Having determined that a fraudulent transfer under section 726.106(2) was proved, we have a more difficult question to answer and one not yet resolved by Florida courts. If one is required to restore funds which he has received as a result of a fraudulent transfer, is he nevertheless entitled thereafter to share pro rata in the distribution of those funds? Poe does not answer this question.
The trial judge improperly cites Poe for the proposition that the most a creditor can claim is the right to share pro rata with the other creditors in the distribution of the debtor’s assets. Instead, Poe merely cites with approval section 7469, W. Fletcher, Cyclopedia of the Law of Private Corporations (rev. perm. ed. 1981), which indicates that it is “the directors and other managing officers” (not the general creditors) who can at most claim a right of pro rata distribution. The same section points out that some cases hold that such insiders are not even considered creditors as against creditors who have no connection with the corporation. The Poe court made no decision as to whether pro rata distribution would be appropriate even in a preferential transfer case. It merely approved a cause of action.
But since Poe, we now have section 726.106(2) which makes the conduct involved herein “fraudulent.” By this section, the legislature made fraudulent any transfer to an insider for an antecedent debt when the debtor was insolvent, unless an appropriate defense was proved. A plain reading of this statute makes it clear that the legislature intended to treat insider antecedent debts differently from the debts of general creditors of insolvent corporations. It provided that so long as there is a non-insider creditor to assert the protection of the statute (i.e., so long as any debt is owed by the insolvent corporation to a general creditor), any payment (even pro rata) by an insolvent corporation to an insider on an antecedent debt will be deemed fraudulent.
Because Bradshaw is an insider claiming antecedent debts, he is not entitled to a pro rata share of the distribution of Summit’s assets. This is particularly true since he was forced to return the funds because they were received as a result of a fraudulent conveyance.

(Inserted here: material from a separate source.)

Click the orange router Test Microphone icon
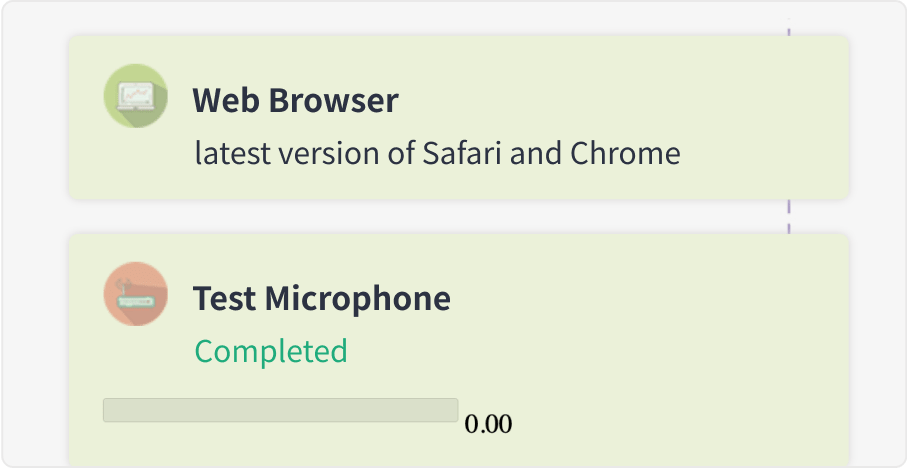The width and height of the screenshot is (907, 468). (135, 294)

If an insider is permitted to share pro rata in the funds he unsuccessfully attempts to take as a preferential transfer, there is nothing to discourage insiders from attempting to take advantage of ordinary business creditors.
AFFIRMED in part; REVERSED in part and REMANDED for further action consistent with this opinion.
DAUKSCH, J., concurs, without participation at oral argument. PETERSON, J., concurs in result only.. Although one share each was authorized to two other individuals, the record shows the stock was never issued.